On the temple grounds towards the back, ten discrete cement houses are filled with butter (ghee) lamps. Every morning for past 2 weeks, the brass lamps are meticulously cleaned by lower-caste Hindus who are tired on a daily basis by the head Buddhist priest. Once cleaned, the next batch of workers fill the lamps with ghee (clarified butter) that is offered by devotees and melted in a huge vat behind the butter-lamp houses by another set of men. In the center of each lamp, is a twisted rod of bound cotton-threads, which are made on the premises by Buddhist devotees. A few Indian women sweep the alleys and clean it of garbage. After these preparations, the doors of the houses are opened and people can come in to light a lamp and say a prayer. Once lit, the thousands of lamps filling each house render a profound glow to this part of the temple grounds.

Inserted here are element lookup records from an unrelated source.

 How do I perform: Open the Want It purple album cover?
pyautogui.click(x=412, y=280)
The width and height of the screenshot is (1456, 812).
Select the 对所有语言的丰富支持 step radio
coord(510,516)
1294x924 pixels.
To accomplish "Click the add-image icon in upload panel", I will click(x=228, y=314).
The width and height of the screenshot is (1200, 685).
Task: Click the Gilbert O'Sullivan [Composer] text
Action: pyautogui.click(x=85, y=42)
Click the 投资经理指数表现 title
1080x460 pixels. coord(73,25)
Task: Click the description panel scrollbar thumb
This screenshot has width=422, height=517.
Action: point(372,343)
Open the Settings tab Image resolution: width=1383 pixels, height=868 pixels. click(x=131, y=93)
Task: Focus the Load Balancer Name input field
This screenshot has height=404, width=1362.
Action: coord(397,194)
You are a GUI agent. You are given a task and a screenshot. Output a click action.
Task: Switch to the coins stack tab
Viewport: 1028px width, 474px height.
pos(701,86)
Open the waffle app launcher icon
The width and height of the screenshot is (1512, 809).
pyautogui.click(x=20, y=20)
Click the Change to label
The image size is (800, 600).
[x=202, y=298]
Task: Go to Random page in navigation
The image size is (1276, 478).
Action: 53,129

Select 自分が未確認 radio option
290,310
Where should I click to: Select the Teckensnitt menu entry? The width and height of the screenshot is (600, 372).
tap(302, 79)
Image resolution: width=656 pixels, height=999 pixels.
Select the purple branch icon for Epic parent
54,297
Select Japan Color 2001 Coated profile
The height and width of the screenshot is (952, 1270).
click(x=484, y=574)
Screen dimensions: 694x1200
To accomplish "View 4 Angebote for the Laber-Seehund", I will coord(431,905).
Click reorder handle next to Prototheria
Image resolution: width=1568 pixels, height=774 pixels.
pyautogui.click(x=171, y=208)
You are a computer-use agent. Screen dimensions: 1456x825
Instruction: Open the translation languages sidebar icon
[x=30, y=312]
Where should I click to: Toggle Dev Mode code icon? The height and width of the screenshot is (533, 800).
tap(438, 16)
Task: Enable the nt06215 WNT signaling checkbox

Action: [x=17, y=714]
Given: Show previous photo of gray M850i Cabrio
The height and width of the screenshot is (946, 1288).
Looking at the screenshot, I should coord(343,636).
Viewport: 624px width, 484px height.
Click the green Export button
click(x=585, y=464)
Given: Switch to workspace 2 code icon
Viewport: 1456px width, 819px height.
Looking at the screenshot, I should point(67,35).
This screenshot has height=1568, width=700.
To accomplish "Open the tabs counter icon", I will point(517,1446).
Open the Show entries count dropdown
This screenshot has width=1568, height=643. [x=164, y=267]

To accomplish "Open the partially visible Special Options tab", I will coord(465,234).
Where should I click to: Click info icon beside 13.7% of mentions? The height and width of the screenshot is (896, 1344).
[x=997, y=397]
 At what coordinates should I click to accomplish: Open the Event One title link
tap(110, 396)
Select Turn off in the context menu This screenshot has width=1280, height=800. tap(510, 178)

The men we met were extremely hospitable and generous in their responses to our questions. They told us that this past month has been good for them as employment in the temple grounds has been easy to find. Much of the menial jobs that need to be done will not be performed by Buddhist pilgrims and devotees or by higher caste Hindus, for whom the Mahabodhi temple is solely a religous site. They were proud of their labor for, it is said, the butter-lamps must burn brightly throughout the night until dawn--otherwise the prayers offered may not see the light of day.